Présidentielles de 2011:G4 et Force Clé scellent un mariage de raison
Bon an mal an, les membres de l’opposition au régime Yayi tentent d’aller en rangs serrés contre le chef de la mouvance présidentielle lors des échéances à venir dans 18 mois. Après avoir difficilement résisté aux appels de pied du pouvoir, ils viennent de conclure une union forcée qui, à défaut de préciser le profil du candidat unique en question, les contraint à une union forcée. Un protocole en 12 actes, c’est le nouveau code de conduite que les formations politiques membres du G4 et de Force Clé se sont donnés depuis ce mardi 1er septembre 2009.Objectif, préserver la mobilisation des signataires de cet accord contre les risques de vulnérabilité et de débauchage au profit de la mouvance présidentielle. C’est un engagement qui a le mérite de sauvegarder la cohésion et la mobilisation au sein du groupe. Ce, d’autant qu’il y a seulement quelques jours, des informations sur un éventuel basculement du président du Madep, Séfou Fagbohoun avaient été ébruitées. Le rapprochement entre le leader politique du Plateau et le président Yayi Boni n’était même qu’une question d’heure, s’étaient aventurés certains canards. Même si on doit se garder de prêter des intentions à ceux sur qui pèsent ces soupçons, il faut admettre que ce contexte crée un climat d’instabilité et de fébrilité qui n’est pas de nature à préserver la mobilisation. Cet accord fait alors office de garde-fou que les ténors du G4 et de Force Clé entendent poser pour anticiper sur les éventuelles défections agitées ces derniers jours au sein du groupe. Et à vrai dire, certains avaient plus d’intérêt dans cette nouvelle situation que d’autres. D’ailleurs selon des indiscrétions, ce protocole d’union serait le résultat d’une campagne de pression exercée par le leader du Prd, Adrien Houngbédji sur le reste du groupe à l’effet d’aller au plus vite à l’union. Et la raison qui sous-tend cette action coule de source : Maître Adrien Houngbédji tient pour ces dernières présidentielles, sa dernière carte quant à son ambition de conquérir le pouvoir d’Etat. Cet accord doit lui permettre de préserver le noyau électoral que cristallise l’ensemble de ces formations politiques. C’est cette véritable course contre la montre qui a contraint ces derniers mois, le leader des « Tchoco-Tchoco », à multiplier les actions de séduction afin de rallier à sa cause, les acteurs les plus influents de l’opposition.

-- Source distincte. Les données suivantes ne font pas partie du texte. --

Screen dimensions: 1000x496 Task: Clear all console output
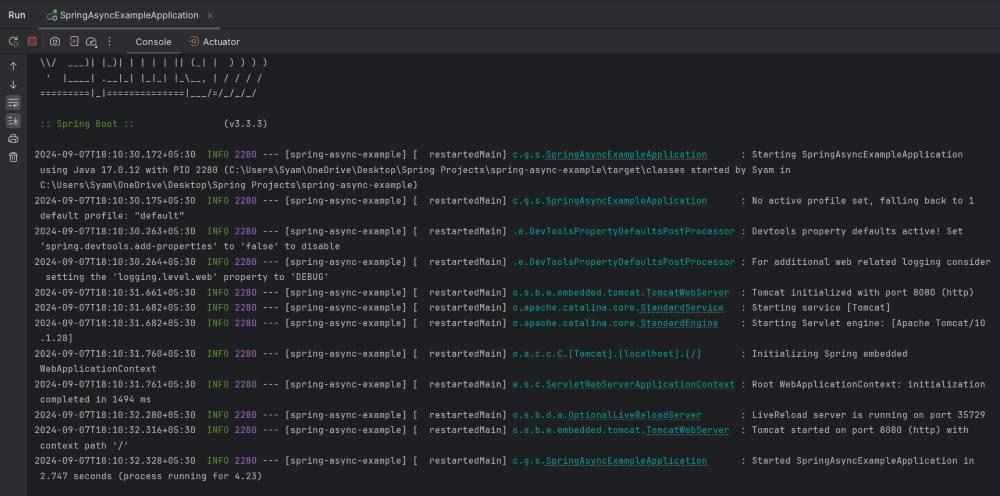coord(13,157)
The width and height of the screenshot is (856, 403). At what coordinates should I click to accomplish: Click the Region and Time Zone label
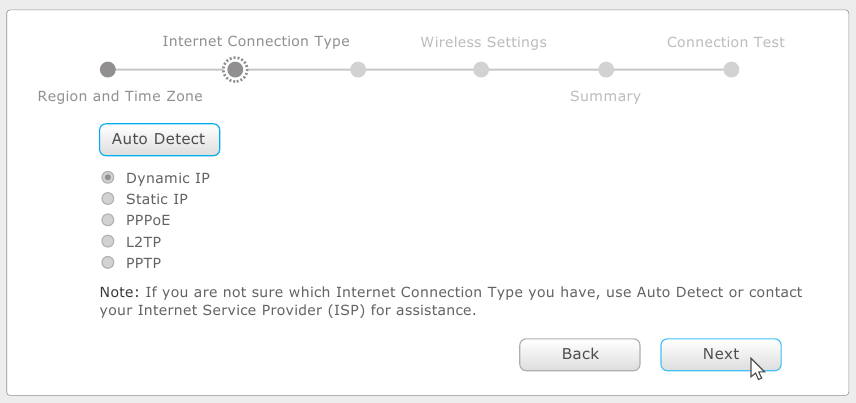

Seulement, cet accord politique est loin de contenter tout le monde.
Le G13 d’office marginalisé
La première partie de mécontents se trouve dans le camp du G13. Les membres de ce groupe politique, à travers la voix de leur coordonnateur national, Arifari Bako, a ainsi exprimé sur la Radio Océan Fm au lendemain de la publication de cet accord, les regrets de tous les membres du regroupement dont l’avis n’a pas été requis. Hormis donc les difficultés que peut poser le respect de cet engagement politique, il braque au surplus contre les signataires, les membres du G13 dans la lutte déjà difficile contre le régime en place. Pour beaucoup, le contrat de confiance qui existait entre G4, Force Clé et G13 vient de prendre un coup. Et même l’ouverture et la possibilité d’adhésion laissée par le point 12 dudit protocole ne peut suffire pour colmater cette importante brèche. Autant dire que la stratégie gagnerait à être plus affinée. Car le contexte politique a fortement évolué. Et la majorité électorale que l’addition mécanique des pourcentages que le Prd, le Psd, la Rb, le Madep et Force Clé ont obtenu en 2006, a sérieusement été grignotée par le G13. La 2nde catégorie de mécontents que cette union peut générer est celle de ceux qui, au sein du même groupe, nourrissent l’ambition de participer à ces élections en tant que candidat de leur formation politique. D’ailleurs selon des indiscrétions, les inconditionnels militants de la Rb, favorables à la candidature du 1er adjoint au maire de Cotonou, Léhady Soglo n’auraient pas été très enchantés par la tournure que prennent les évènements qui semblent contraindre le dauphin de Nicéphore Soglo à abandonner ses ambitions présidentielles. Encore que le président de Force clé Lazare Sèhouéto qui est très actif dans son fief ainsi que Emmanuel Golou du Psd et Antoine Kolawolé Idji du Madep n’ont pas vraiment rengainé. Ce sont là quelques contradictions que doit gérer ce nouveau bloc politique dans sa quête du pouvoir en 2011.